WHY would preemptive threads compete with my primary Server core performance – and cause server speed degradation?

I’m entering that terrible state of desperation.

I’m sorry, but I fear without deep analyses any answer will be wrong or at least not helping.

Only in general:
when you switch to preemptive processes, a well written application seems to drastically increase the CPU load. I know this looks wrong upfront, but before the CPU was idling, now it is fully used. Of course as result the number of operations processed per second should increase, or in other words, the jobs should be done faster (or more jobs at the same time).

Short: higher CPU load is not bad by default.

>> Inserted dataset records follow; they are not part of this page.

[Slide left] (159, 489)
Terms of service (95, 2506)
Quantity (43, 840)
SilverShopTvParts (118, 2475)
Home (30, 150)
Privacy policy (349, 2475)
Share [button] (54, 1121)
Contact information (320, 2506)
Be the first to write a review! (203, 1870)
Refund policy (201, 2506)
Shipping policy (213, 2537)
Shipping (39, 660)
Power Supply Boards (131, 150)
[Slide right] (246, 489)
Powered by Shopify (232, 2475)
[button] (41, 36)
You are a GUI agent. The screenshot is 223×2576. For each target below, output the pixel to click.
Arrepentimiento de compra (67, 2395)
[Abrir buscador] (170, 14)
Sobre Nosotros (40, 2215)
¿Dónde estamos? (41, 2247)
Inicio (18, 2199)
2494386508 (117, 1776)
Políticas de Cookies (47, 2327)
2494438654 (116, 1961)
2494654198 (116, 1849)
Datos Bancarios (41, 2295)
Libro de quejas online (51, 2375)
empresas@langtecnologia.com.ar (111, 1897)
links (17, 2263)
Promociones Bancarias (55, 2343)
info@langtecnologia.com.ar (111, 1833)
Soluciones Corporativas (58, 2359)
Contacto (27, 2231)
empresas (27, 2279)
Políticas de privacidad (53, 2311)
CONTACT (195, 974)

An example for this is here:
https://blog.4d.com/improved-performance-up-to-8xs-faster-no-thats-not-a-typo/

Take a look at the screen shots, the new feature seems to increase load, while in fact, the result is faster processing.

Also in General:
we saw applications going to preemptive entering a new bottleneck. This applications had one large table used from almost all users, a kind of main table.
If hundreds of users (or processes) are always touching the same table, micro locking (which we need to do internal even to read a record) could slow down others. See blog above for details.
But as you are already on R6 you should not see that anymore. This just as example.

to analyse what happens on your side requires checking network logs or Cache logs. Not necessary debug logs. The debug logs would be a first step if your own code is not responding, but you wrote that the server hangs. So I would start checking the cache usage. But as written, contact support for deeper analyse.

Thanks for the reply Thomas,
I’ve been picking through code with a fine-tooth comb. I might be on to something but won’t be sure until I’ve tried it…
In some of my triggers, I was adding some new code to discern a user ID ( my system’s user ID). To do this: I’m using the new “Get process activity”. I was not passing a selector to Get process activity.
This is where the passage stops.